_Try it:_ Pictures stay out; everything else in the records below is copied exactly.

_Supplied material:_
---

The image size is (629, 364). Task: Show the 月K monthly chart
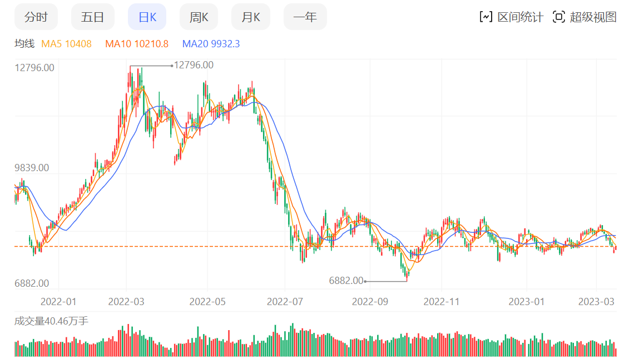[x=250, y=17]
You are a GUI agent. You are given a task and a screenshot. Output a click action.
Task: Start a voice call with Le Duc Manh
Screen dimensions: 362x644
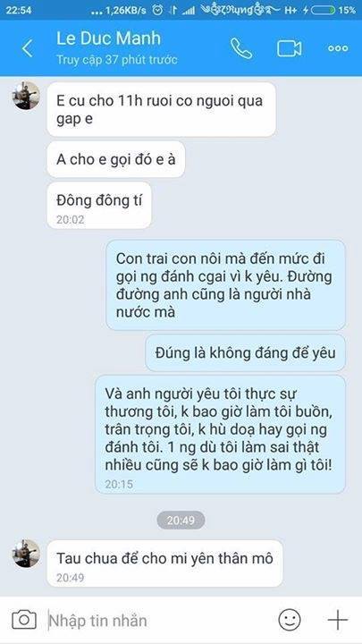(x=241, y=48)
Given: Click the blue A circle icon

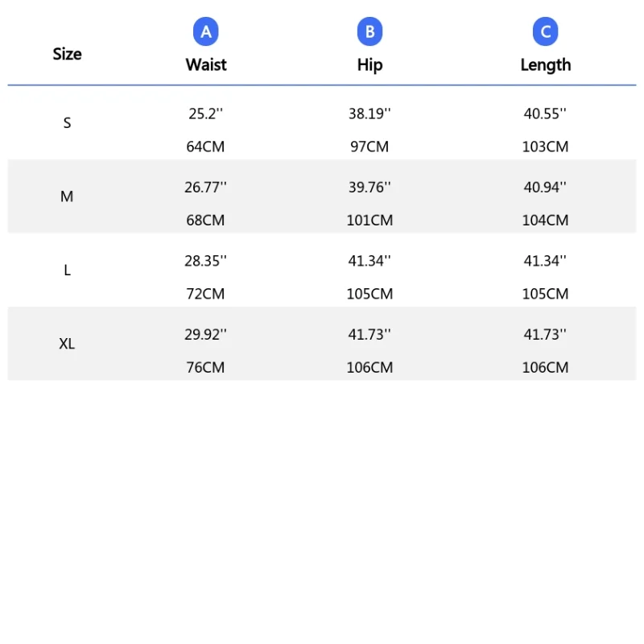Looking at the screenshot, I should (205, 31).
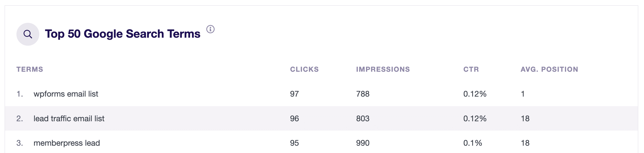The image size is (644, 153).
Task: Click the 0.1% CTR value
Action: [473, 143]
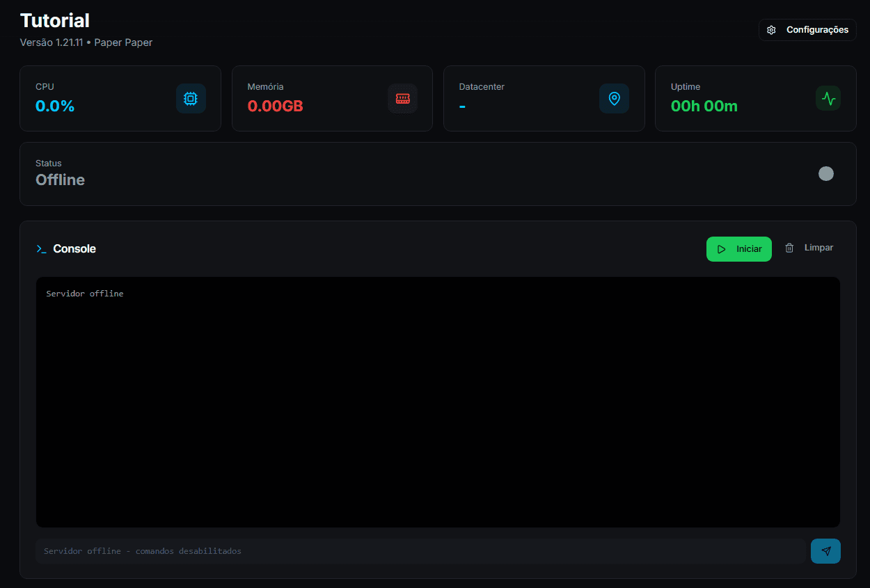Click the Status card header

pos(48,163)
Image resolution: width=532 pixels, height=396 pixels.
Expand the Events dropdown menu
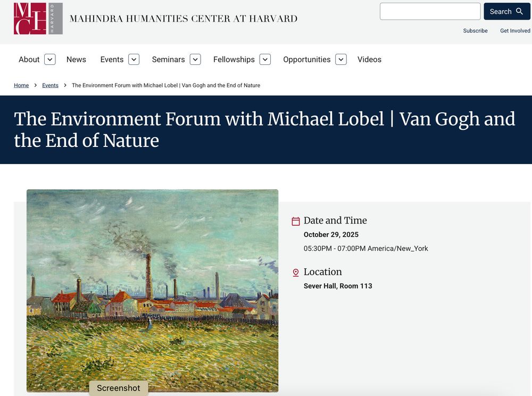pos(134,59)
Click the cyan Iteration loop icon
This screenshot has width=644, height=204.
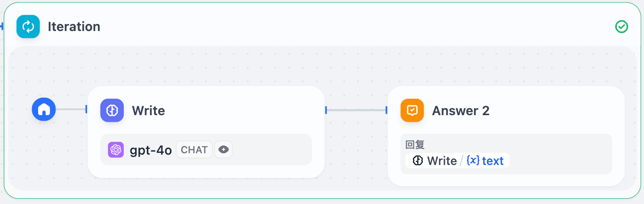pyautogui.click(x=28, y=27)
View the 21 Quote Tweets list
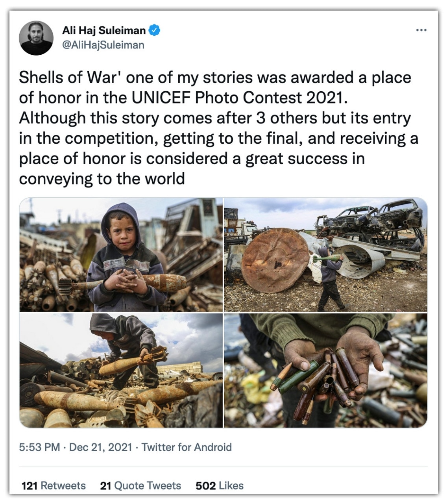447x504 pixels. (x=140, y=485)
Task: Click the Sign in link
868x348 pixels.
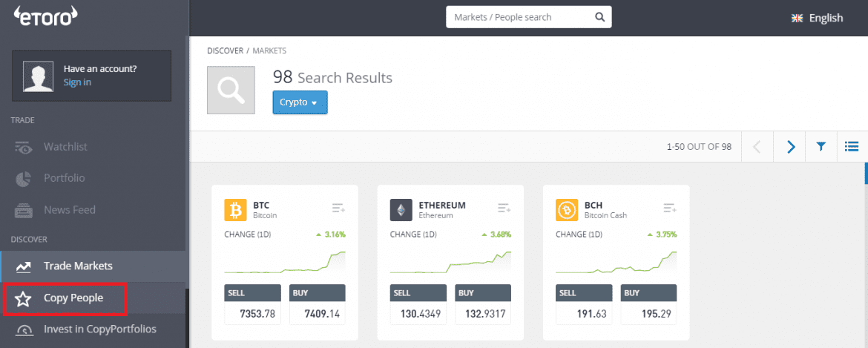Action: (77, 82)
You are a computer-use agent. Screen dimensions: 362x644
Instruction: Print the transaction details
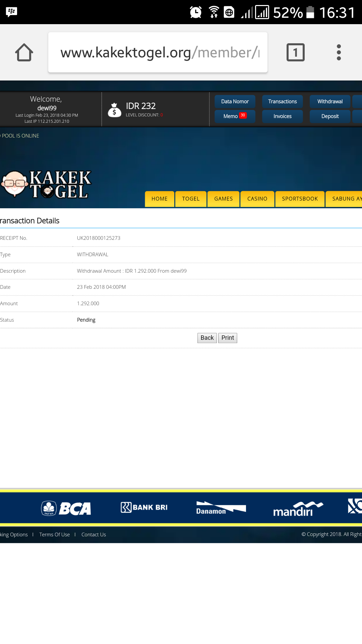tap(228, 338)
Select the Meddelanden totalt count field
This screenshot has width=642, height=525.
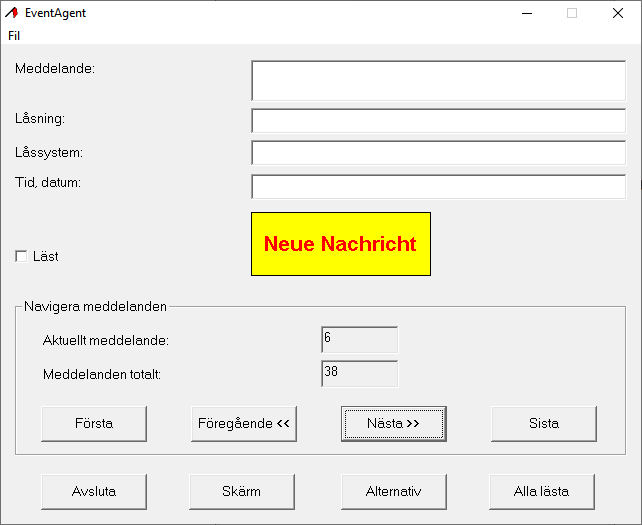click(x=359, y=374)
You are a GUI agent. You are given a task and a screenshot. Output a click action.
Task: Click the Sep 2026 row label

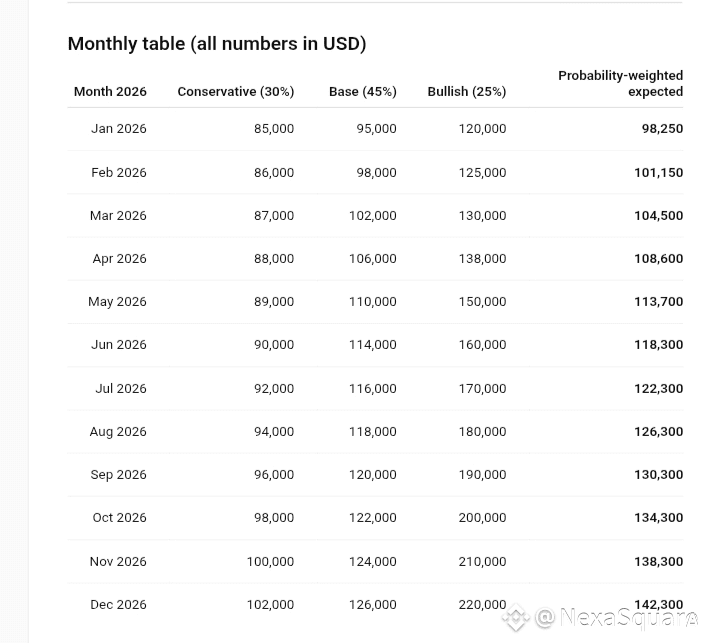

---

_Response to the task:_
The image size is (629, 364). Task: Show the 月K monthly chart
[x=250, y=17]
You are a GUI agent. You are given a task and a screenshot. Output a click action.
Task: Start a voice call with Le Duc Manh
Screen dimensions: 362x644
(x=241, y=48)
Given: Click the blue A circle icon

Looking at the screenshot, I should (205, 31).
The image size is (644, 153).
Task: Click the 0.1% CTR value
Action: [473, 143]
Click the Status card header

pos(48,163)
Image resolution: width=532 pixels, height=396 pixels.
Expand the Events dropdown menu
pos(134,59)
Click the cyan Iteration loop icon
This screenshot has width=644, height=204.
pyautogui.click(x=28, y=27)
View the 21 Quote Tweets list
447x504 pixels. (x=140, y=485)
Task: Click the Sign in link
868x348 pixels.
Action: (77, 82)
You are a computer-use agent. Screen dimensions: 362x644
Instruction: Print the transaction details
tap(228, 338)
Select the Meddelanden totalt count field
This screenshot has width=642, height=525.
click(x=359, y=374)
You are a GUI agent. You are given a task and a screenshot. Output a click action.
Task: Click the Sep 2026 row label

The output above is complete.